Start of THE DATA

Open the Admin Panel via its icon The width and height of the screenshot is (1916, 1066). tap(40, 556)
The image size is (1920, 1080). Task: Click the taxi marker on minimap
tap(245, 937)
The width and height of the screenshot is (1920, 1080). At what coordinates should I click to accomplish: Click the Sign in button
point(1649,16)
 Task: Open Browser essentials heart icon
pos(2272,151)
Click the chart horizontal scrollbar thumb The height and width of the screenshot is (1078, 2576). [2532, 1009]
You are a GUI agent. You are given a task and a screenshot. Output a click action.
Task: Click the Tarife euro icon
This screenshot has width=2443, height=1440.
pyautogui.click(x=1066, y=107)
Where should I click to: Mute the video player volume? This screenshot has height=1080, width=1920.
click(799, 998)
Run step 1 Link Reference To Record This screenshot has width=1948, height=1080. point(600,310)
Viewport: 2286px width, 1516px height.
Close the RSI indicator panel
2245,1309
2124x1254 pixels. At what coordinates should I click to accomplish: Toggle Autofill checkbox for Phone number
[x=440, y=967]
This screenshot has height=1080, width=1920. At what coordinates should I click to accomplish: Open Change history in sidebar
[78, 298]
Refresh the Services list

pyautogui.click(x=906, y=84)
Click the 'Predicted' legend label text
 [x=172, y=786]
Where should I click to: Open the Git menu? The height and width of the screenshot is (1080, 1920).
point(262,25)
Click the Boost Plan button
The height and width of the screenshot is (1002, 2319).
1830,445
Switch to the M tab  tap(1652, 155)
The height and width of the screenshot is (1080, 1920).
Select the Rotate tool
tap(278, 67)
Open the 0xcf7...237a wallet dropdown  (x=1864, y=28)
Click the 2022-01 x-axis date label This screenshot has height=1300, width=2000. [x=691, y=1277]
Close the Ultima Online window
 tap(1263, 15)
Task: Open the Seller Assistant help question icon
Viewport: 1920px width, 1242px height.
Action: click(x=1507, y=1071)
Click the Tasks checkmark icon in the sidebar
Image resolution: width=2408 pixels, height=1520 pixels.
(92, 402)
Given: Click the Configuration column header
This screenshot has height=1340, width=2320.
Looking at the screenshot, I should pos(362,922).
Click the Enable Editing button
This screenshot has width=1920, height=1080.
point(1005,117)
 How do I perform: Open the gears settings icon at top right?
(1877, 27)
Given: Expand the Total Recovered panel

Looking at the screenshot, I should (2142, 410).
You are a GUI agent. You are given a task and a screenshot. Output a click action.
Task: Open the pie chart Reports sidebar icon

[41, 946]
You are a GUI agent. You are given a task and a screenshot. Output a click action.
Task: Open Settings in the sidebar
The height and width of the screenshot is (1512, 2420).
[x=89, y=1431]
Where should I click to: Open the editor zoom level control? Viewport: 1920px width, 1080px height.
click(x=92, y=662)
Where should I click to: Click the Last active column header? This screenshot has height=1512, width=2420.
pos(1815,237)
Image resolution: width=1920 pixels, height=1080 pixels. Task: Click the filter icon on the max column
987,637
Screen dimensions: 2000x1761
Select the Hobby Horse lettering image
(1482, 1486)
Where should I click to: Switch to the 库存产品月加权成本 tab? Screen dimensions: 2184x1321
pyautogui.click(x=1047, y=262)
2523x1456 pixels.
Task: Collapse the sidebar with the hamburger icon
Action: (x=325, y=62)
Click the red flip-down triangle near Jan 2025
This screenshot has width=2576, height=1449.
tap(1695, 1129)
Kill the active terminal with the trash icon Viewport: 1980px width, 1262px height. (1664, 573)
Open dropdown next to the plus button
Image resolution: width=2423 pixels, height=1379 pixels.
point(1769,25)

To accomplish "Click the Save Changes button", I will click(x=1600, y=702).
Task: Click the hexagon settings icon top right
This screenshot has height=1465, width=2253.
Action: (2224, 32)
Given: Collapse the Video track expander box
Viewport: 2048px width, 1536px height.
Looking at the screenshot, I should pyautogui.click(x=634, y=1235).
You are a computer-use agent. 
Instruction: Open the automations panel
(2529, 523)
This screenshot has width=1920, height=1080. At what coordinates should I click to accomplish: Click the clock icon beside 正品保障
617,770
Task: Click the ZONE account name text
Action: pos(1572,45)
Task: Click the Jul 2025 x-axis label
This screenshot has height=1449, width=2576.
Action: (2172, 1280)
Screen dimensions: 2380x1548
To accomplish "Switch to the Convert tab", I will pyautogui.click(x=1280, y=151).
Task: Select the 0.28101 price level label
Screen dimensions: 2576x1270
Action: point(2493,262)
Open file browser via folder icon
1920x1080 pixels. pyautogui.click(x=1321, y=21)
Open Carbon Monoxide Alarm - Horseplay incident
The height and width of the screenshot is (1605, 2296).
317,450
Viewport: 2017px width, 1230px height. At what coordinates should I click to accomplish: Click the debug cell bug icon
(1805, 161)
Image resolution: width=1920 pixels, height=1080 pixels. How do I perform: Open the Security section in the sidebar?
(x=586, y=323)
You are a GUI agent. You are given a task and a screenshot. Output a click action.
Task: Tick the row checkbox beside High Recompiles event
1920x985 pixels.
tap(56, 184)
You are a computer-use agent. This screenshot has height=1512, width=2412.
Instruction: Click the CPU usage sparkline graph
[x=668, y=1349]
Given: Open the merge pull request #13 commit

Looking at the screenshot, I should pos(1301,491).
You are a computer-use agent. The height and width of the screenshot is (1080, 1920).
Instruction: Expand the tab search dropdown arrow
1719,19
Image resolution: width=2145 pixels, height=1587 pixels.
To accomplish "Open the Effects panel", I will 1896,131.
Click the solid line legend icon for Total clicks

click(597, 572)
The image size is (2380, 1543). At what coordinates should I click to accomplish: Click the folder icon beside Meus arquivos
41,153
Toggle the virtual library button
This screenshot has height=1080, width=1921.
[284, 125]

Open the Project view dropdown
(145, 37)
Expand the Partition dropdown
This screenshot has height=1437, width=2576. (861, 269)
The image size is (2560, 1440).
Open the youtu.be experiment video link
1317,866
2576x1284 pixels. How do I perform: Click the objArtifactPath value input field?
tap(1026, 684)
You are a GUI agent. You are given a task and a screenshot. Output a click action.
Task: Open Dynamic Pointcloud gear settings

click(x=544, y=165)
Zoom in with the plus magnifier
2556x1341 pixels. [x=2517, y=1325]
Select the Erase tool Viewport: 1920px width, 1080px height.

End of THE DATA

Look through the records and copy every line that has the word "axis".

### ANSWER FOR THE TASK
Click the 2022-01 x-axis date label This screenshot has height=1300, width=2000. [x=691, y=1277]
Task: Click the Jul 2025 x-axis label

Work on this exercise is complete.